To further refine the analysis and manage the extensive dataset, Documented employed natural language processing (NLP) and topic modeling. NLP, a branch of machine learning, enabled the conversion of text into analyzable data, revealing word frequencies and patterns. Building on NLP, topic modeling, an unsupervised machine learning technique, grouped statistically related words, unveiling potential themes and connections within the video transcripts. This process highlighted prominent topics such as religious references, immigration procedures, and the CBP One app, allowing researchers to focus their attention on relevant subsets of videos.
Beyond automated analysis, Documented also recognized the importance of qualitative assessment. Detailed descriptions of highly viewed videos provided valuable insights into popular narratives and misinformation trends. Additionally, to ensure a representative overview of the vast content pool, a random sample of 1,000 videos was meticulously reviewed. This combination of macro-level analysis, driven by machine learning, and micro-level examination of individual videos provided a comprehensive understanding of the misinformation landscape on TikTok related to migrant experiences.
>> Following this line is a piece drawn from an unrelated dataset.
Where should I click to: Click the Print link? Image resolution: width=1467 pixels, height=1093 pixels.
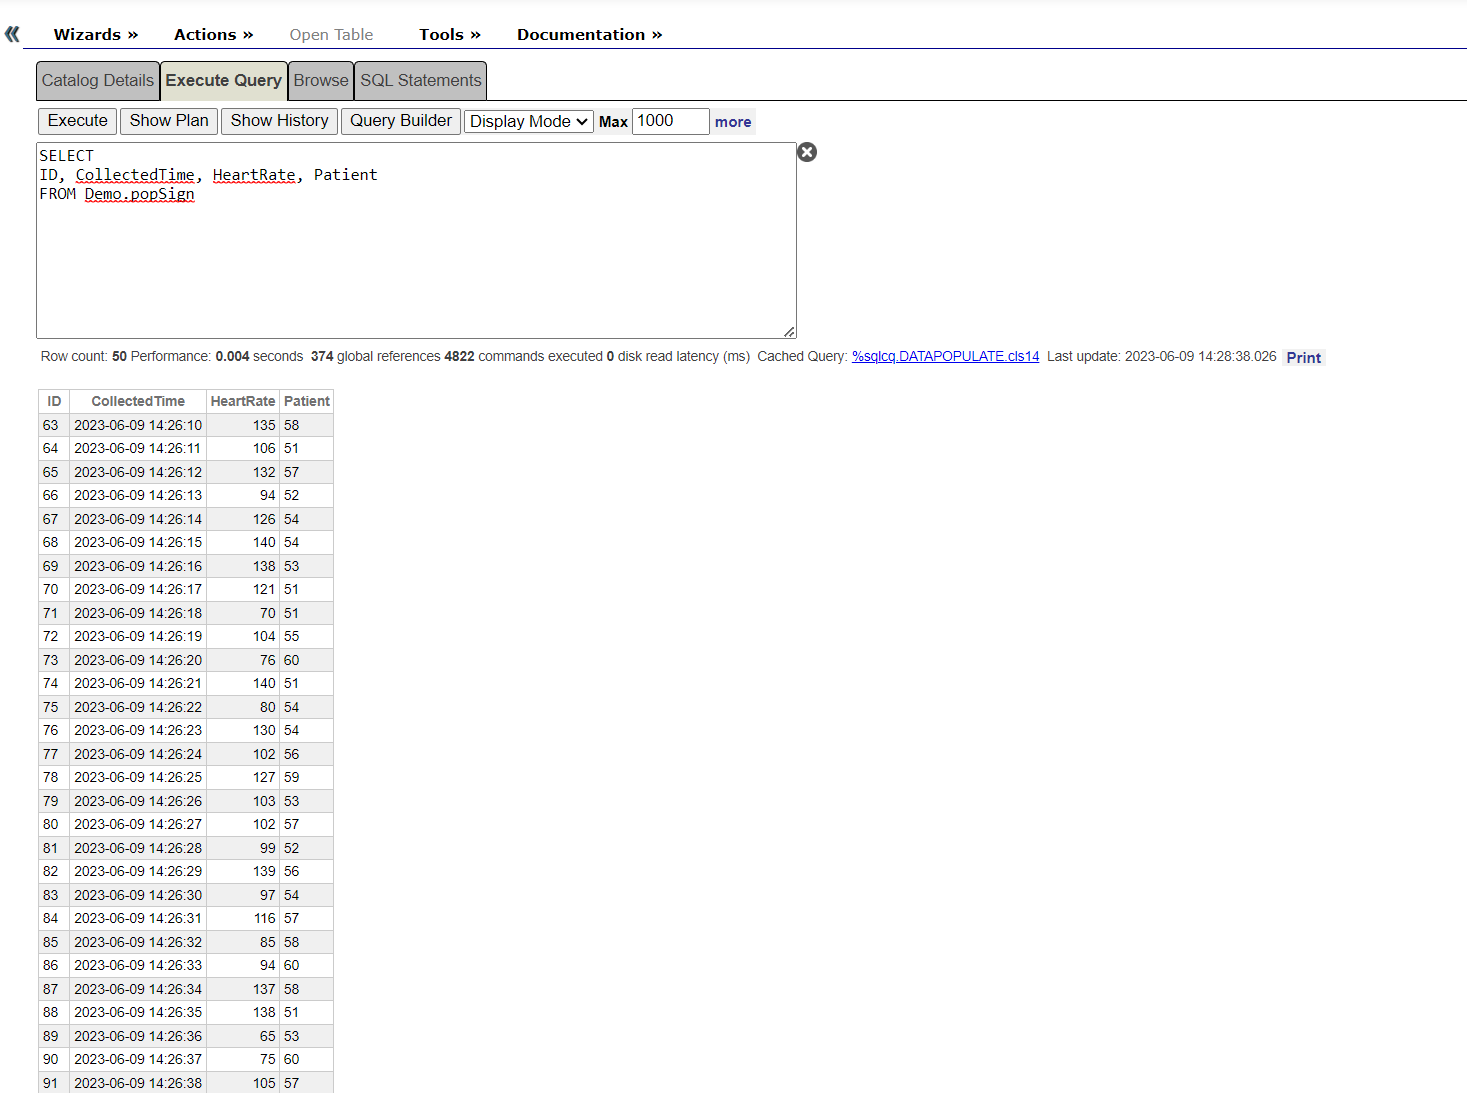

Documented’s innovative approach, combining technical tools, community engagement, and established research methodologies, serves as a valuable model for investigating misinformation within online communities. The Python-based code pipeline developed for this project, incorporating video link extraction, downloading, transcription, and topic modeling, offers a valuable resource for other researchers and journalists tackling similar challenges. It underscores the importance of adapting existing technologies and embracing new methods to effectively combat misinformation and its potential impact on vulnerable populations. The investigation also highlights ethical considerations in utilizing AI tools, emphasizing the need for careful evaluation of accuracy and potential biases, particularly when working with diverse linguistic and cultural contexts. Furthermore, the project emphasizes the ongoing need for transparency and collaboration within the journalistic community, fostering shared knowledge and best practices to counter the evolving landscape of online misinformation. The full code pipeline developed by Documented is available on GitHub, offering a valuable open-source resource for tackling similar challenges in other contexts and languages.